Russell gives a wonderfully attractive summary of the rise and fall of civilizations at the end of his introduction:

Throughout this long development, from 600 B.C. to the present day, philosophers have been divided into those who wished to tighten social bonds and those who wished to relax them . . . The disciplinarians have advocated some system of dogma, either old or new, and have therefore been compelled to be, in a greaters or less degree, hostile to science, since their dogmas could not be proven empirically. They have almost invariably taught that happiness is not good, but that 'nobility' or 'heroism' is to be preferred. They have sympathy with the irrational parts of human nature, since they have felt reason to be inimical to social cohesion.
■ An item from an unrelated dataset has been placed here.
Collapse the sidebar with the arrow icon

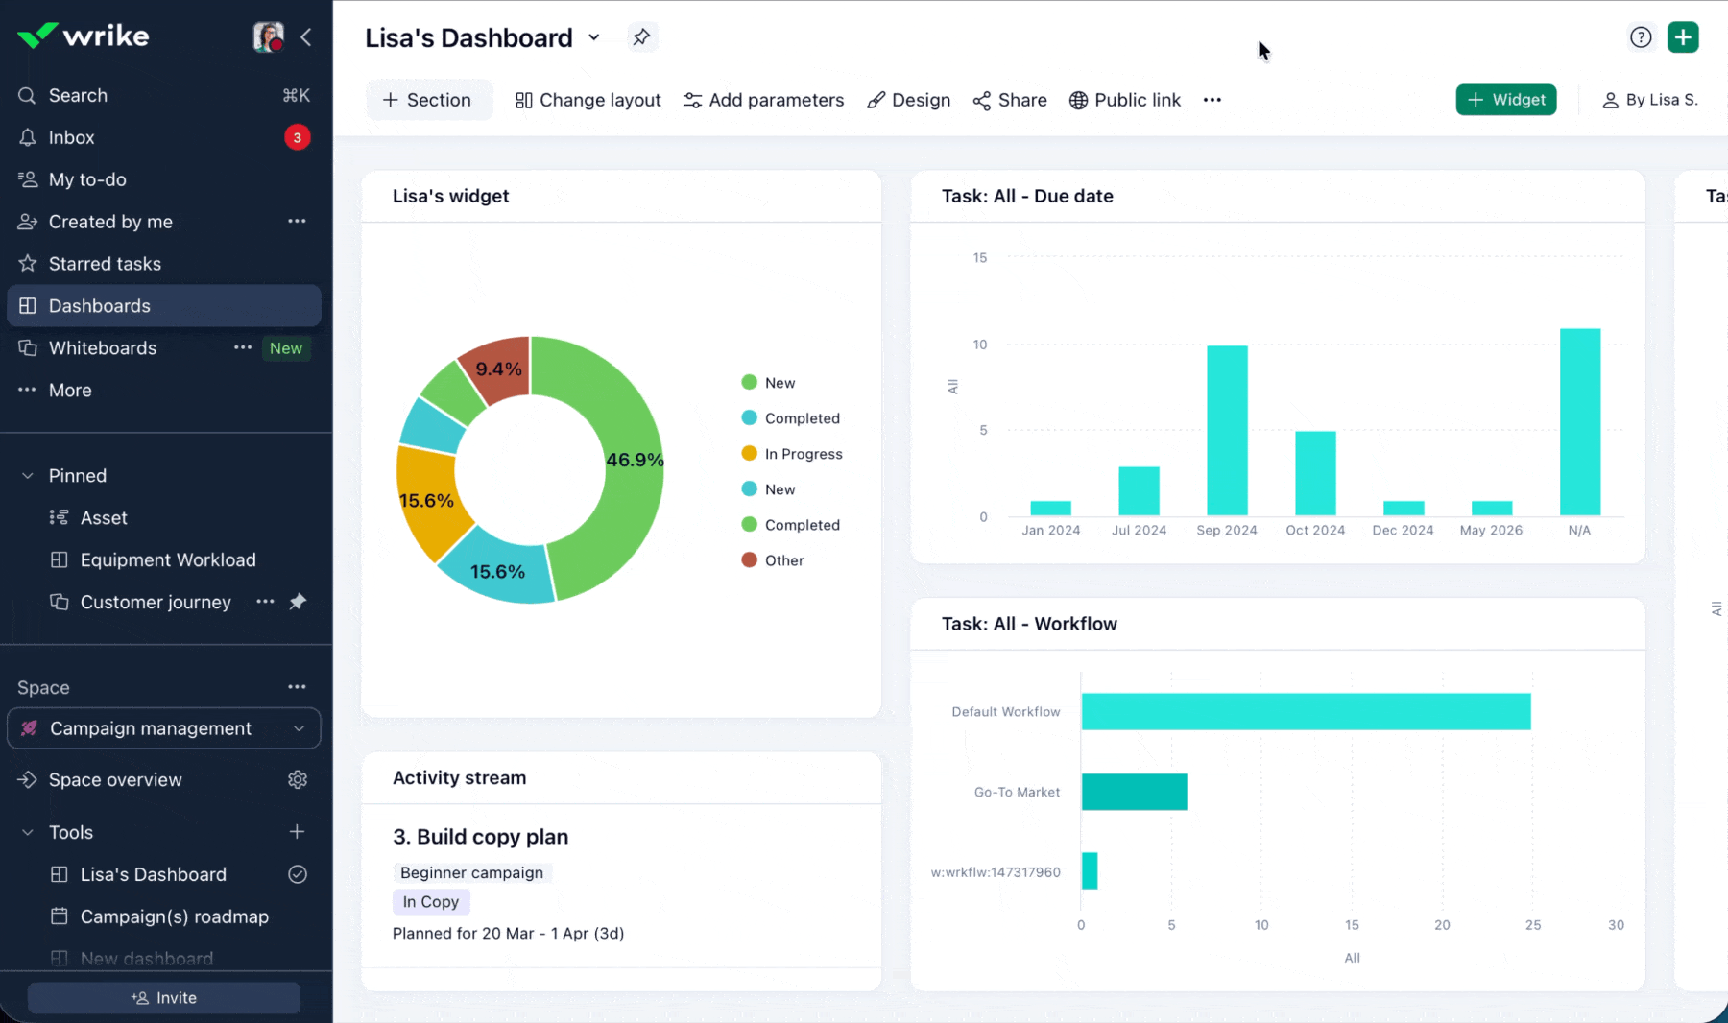[x=306, y=37]
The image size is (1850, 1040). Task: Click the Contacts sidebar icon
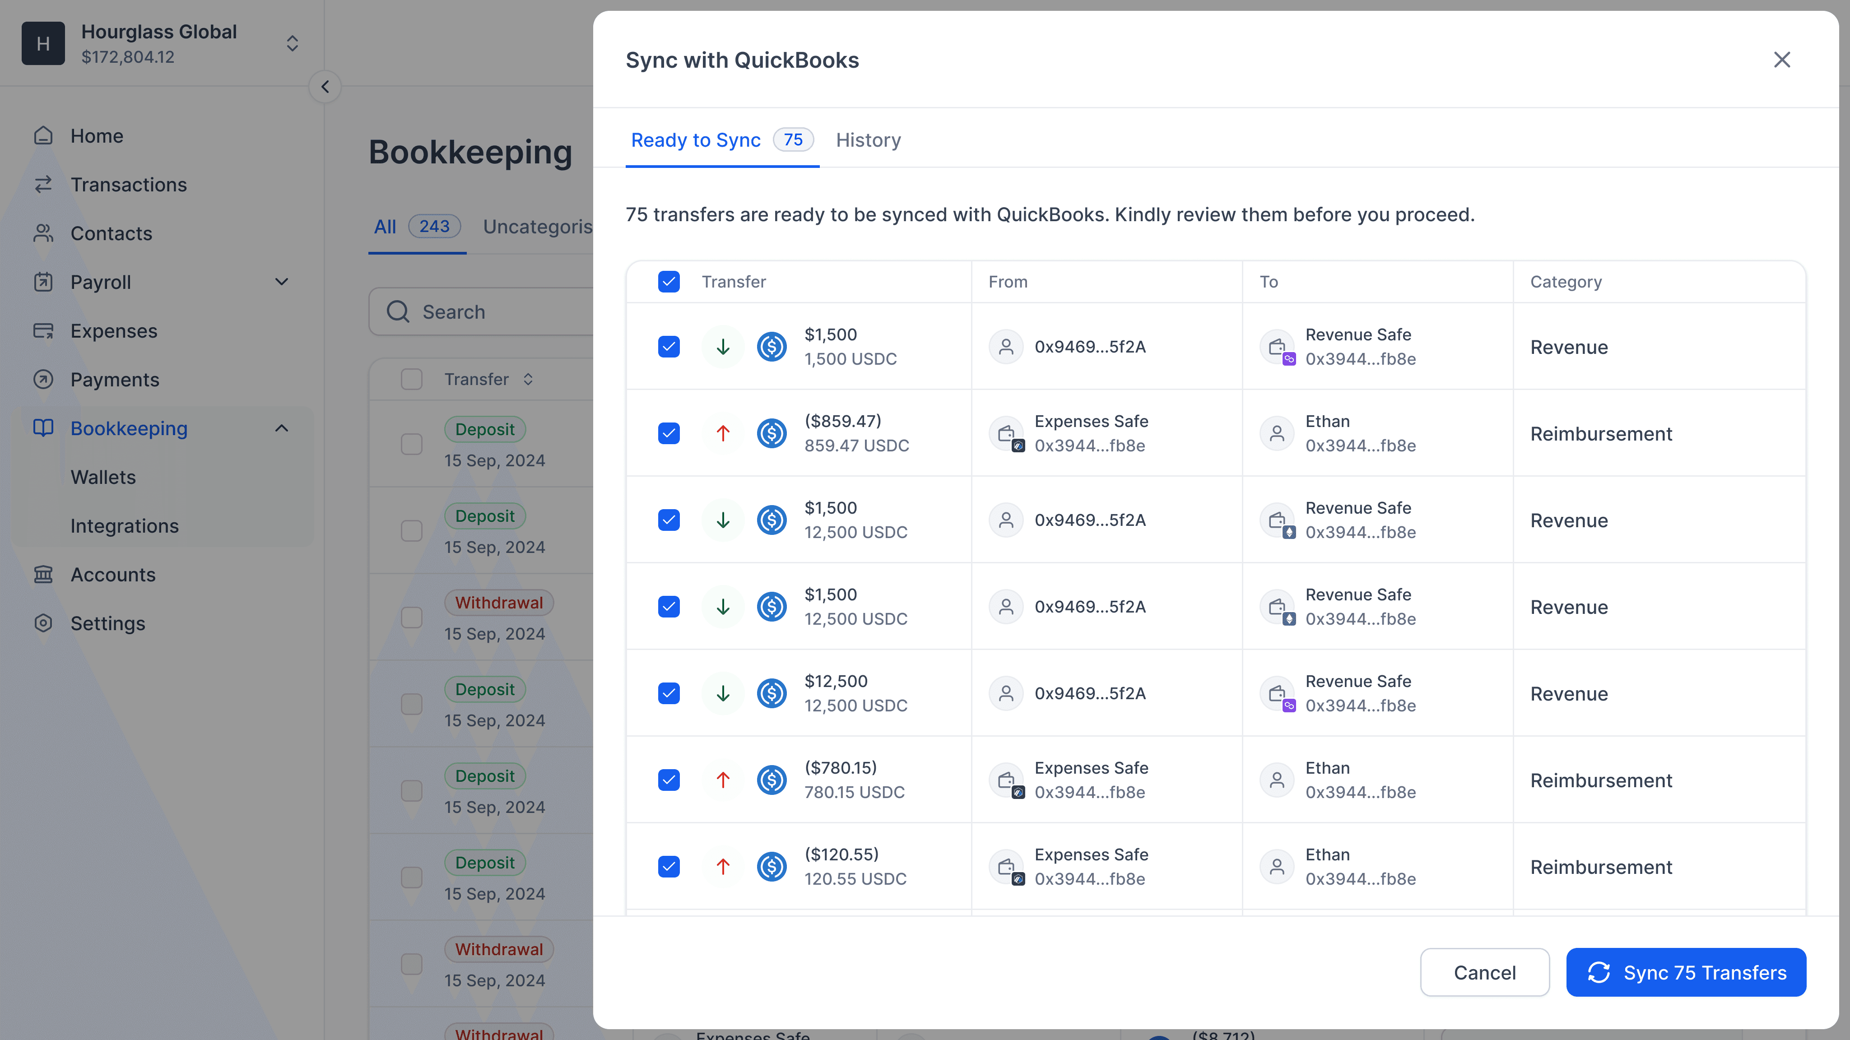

The libertarians, on the other hand, with the exception of the extreme anarchists, have tended to be scientific, utilitarian, rationalistic, hostile to violent passion, and enemies of all the more profound forms of religion.

While I don't think that what we mean by "libertarians" now is the same thing that Russell mean (at least those who are aligned with the social conservatives in the US), I like this neat portrait that he draws. It comforts me, oddly, to know that we (the reality-based, rational-minded folks) regularly become vulnerable to the more dogmatic and anti-science forces out there.

Russell's hope lies in liberalism, which he believes is capable of escaping the endless oscillation between tyranny and anarchy:

The doctrine of liberalism is an attempt to secure a social order not based on irrational dogma, and insuring stability without involving more restraints than are necessary for the preservation of the community. Whether this attempt can succeed only the future can determine.

So I am ending this blog entry rather far away from the point being made by the folks I link to above. (Sorry, I think its the nature of my brain). I wonder what Russell would think of the likelihood of liberalism to curb the excesses of tyranny. Clearly we are not threatening to collapse into anarchy right now. Instead, we are facing an ensuing battle over our right to privacy, our right to have a sphere of our lives in which the government cannot interfere. I hope that liberalism wins out.